Heck, FFXIV itself tells its fans to go play other games every so often. If you told WoW players its okay to unsub from the game as if to encourage them to take a break and that it was their fault for running out of things to do, they would lose their minds, because WoW has been so dominant that it has been possible to play just WoW for 17+ years.

Okay, you’ve got open-world, and you’ve got LFR. Which do you think should have higher ilvl? Any answer you make is the wrong answer because it makes the other one worse, and if they’re the same ilvl, LFR is worse because open-world is more accessible. One is worse than the other, and because you don’t play for fun, and you only play for loot, one is always “worth”.
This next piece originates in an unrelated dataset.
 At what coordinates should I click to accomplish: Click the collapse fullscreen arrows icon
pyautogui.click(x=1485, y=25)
You need to step back and think rationally and admit that it’s okay for LFR to be worthless. Because that’s really the truth. It’s okay for LFr to be worthless because it already derives its worth from acting as a tourist feature. It doesn’t need to be the source of loot, because if LFR gave better loot and had its own intrinsic worth as a tourist mode, it would invalidate the open-world.
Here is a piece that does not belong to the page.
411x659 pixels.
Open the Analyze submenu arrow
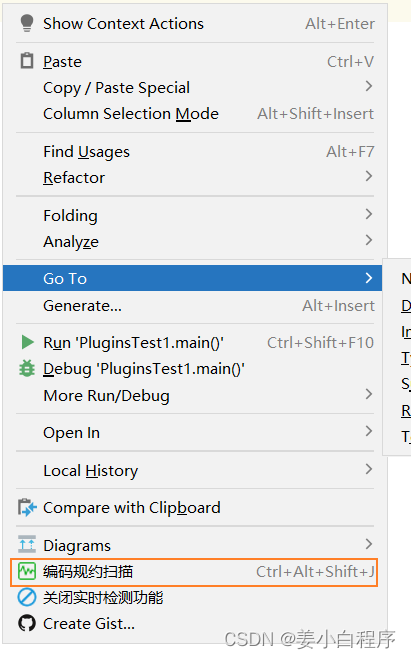[x=369, y=240]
It kind of does though. There isn’t 12 million people who are just sitting on a bench waiting to play WoW if WoW does X. That’s not how it works. The market has changed. You can make excuses as to why we should use that 12 million but Blizzard doesn’t and their investors don’t either. You’re simply wrong and trying to port wrong-think into the conversation because you can’t really argue your point otherwise.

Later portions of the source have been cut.